Au début de l’été 1955,
la Révolution algérienne avait franchi avec assurance la première
étape de son parcours contre l’occupation française.
Au plan intérieur,
le
Front de
Libération Nationale avait œuvré à la sensibilisation
des masses et leur organisation au sein de différentes instances,
à travers la création de
la Fédération du FLN en France en
décembre 1954 et la mise en place de
l’Union Générale des Etudiants Musulmans
en juillet 1955.
Dix mois après le
déclenchement du la Révolution, l’ampleur de la participation
populaire était de plus en plus évidente et ce, malgré la
disparition au champ d’honneur de bon nombre de ceux qui
déclenchèrent la Révolution à l’instar du martyr
Didouche
Mourad, commandant de la zone II ou l’arrestation de
certains d’entre eux tels que
Mustapha Benboulaïd,
Rabah Bitat
et autres..
Au plan extérieur,
la question algérienne avait officiellement marqué sa présence
pour la première fois dans les instances internationales, au
Congrès de Bandoeng
en avril 1955. Ce fut là la première victoire diplomatique de la
jeune révolution algérienne sur la toute-puissance de la France.
A la faveur de ce
contexte, la direction de la Révolution planifia le lancement de
vastes attaques dans le Nord Constantinois, dont la préparation
dura environ trois mois dans le secret le plus absolu.
Zighoud
Youcef, qui avait succédé à Didouche Mourad à la tête
de la zone II, adressa un appel à tous les Algériens, membres des
assemblées françaises, les invitant à s'en retirer et rejoindre
les rangs de la Révolution.
Les attaques du 20
août dans le Nord Constantinois visaient à :
- Donner à la
Révolution une forte impulsion en la déplaçant au cœur des zones
occupées dans le Nord Constantinois
- Briser l’état de siège imposé à la zone I –les Aurès- en visant
les bases militaires les plus importantes de la région.

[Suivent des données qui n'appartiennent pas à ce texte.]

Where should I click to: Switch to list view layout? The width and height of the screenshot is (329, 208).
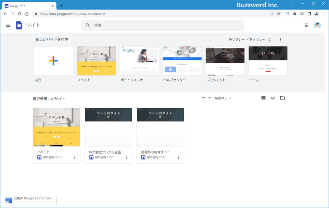[263, 98]
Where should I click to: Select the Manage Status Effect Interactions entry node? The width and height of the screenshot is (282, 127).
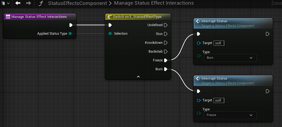click(39, 17)
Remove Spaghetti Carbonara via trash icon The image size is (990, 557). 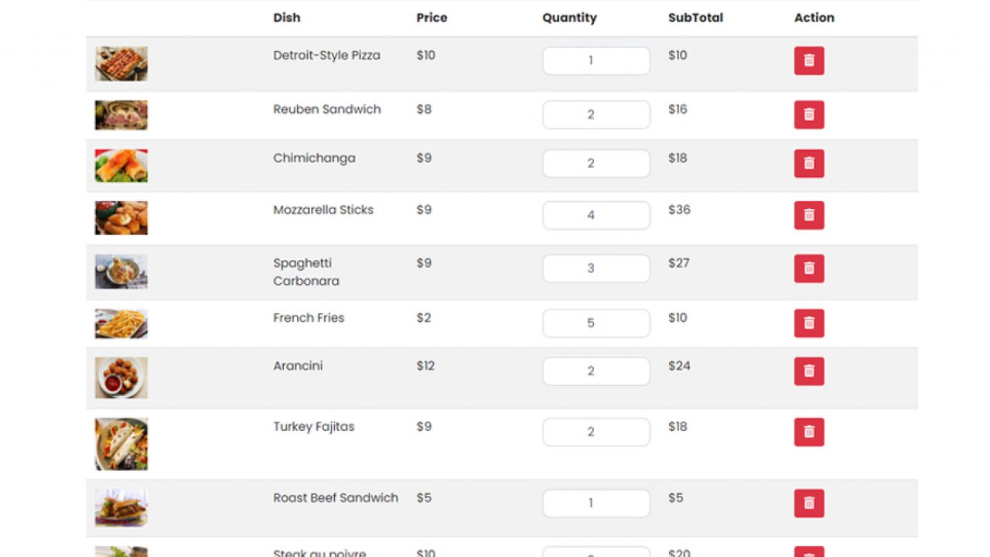(x=809, y=268)
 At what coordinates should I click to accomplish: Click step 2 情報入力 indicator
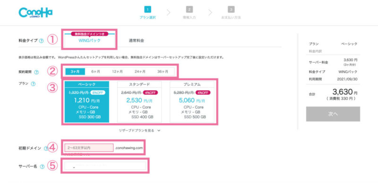click(x=189, y=13)
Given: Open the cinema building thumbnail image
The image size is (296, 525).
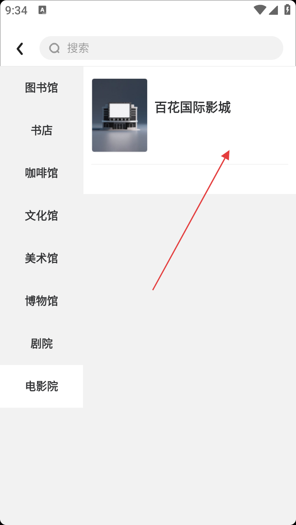Looking at the screenshot, I should [x=120, y=115].
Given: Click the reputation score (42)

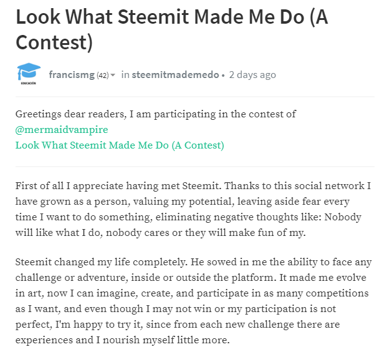Looking at the screenshot, I should (x=103, y=75).
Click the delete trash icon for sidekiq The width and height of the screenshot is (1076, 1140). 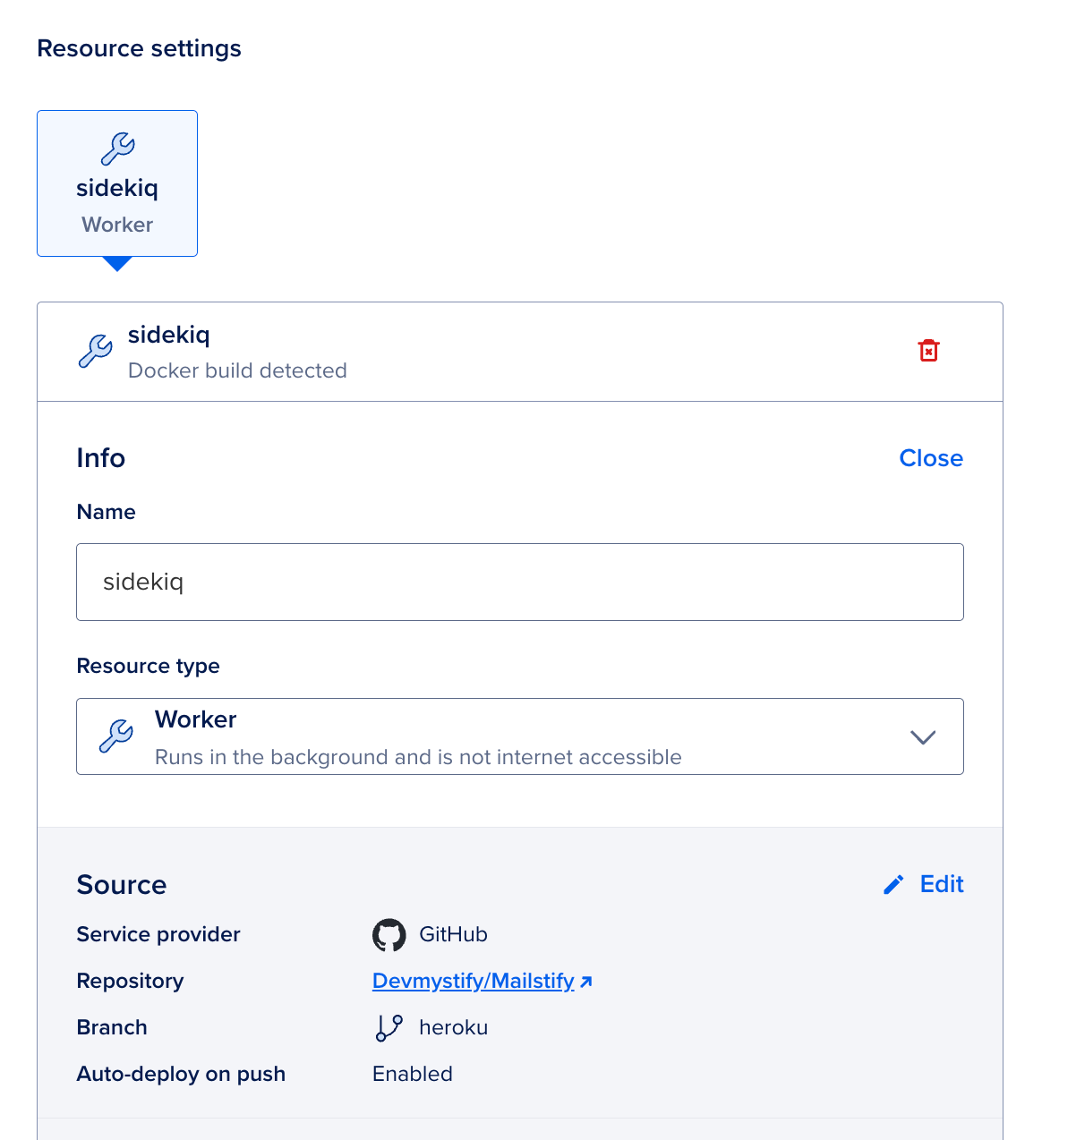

- Rehausser le moral des troupes de l’Armée de Libération en
détruisant le mythe de l’armée française invincible.
- Contrecarrer la propagande des autorités coloniales prétendant
qu’il s’agissait de simples actes de destruction commis par des
rebelles hors-la-loi et des brigands.
- Concrétiser la solidarité avec le peuple marocain frère puisque
que les attaques devaient coïncider avec la commémoration de
l’exil du Sultan Mohamed V (20 août).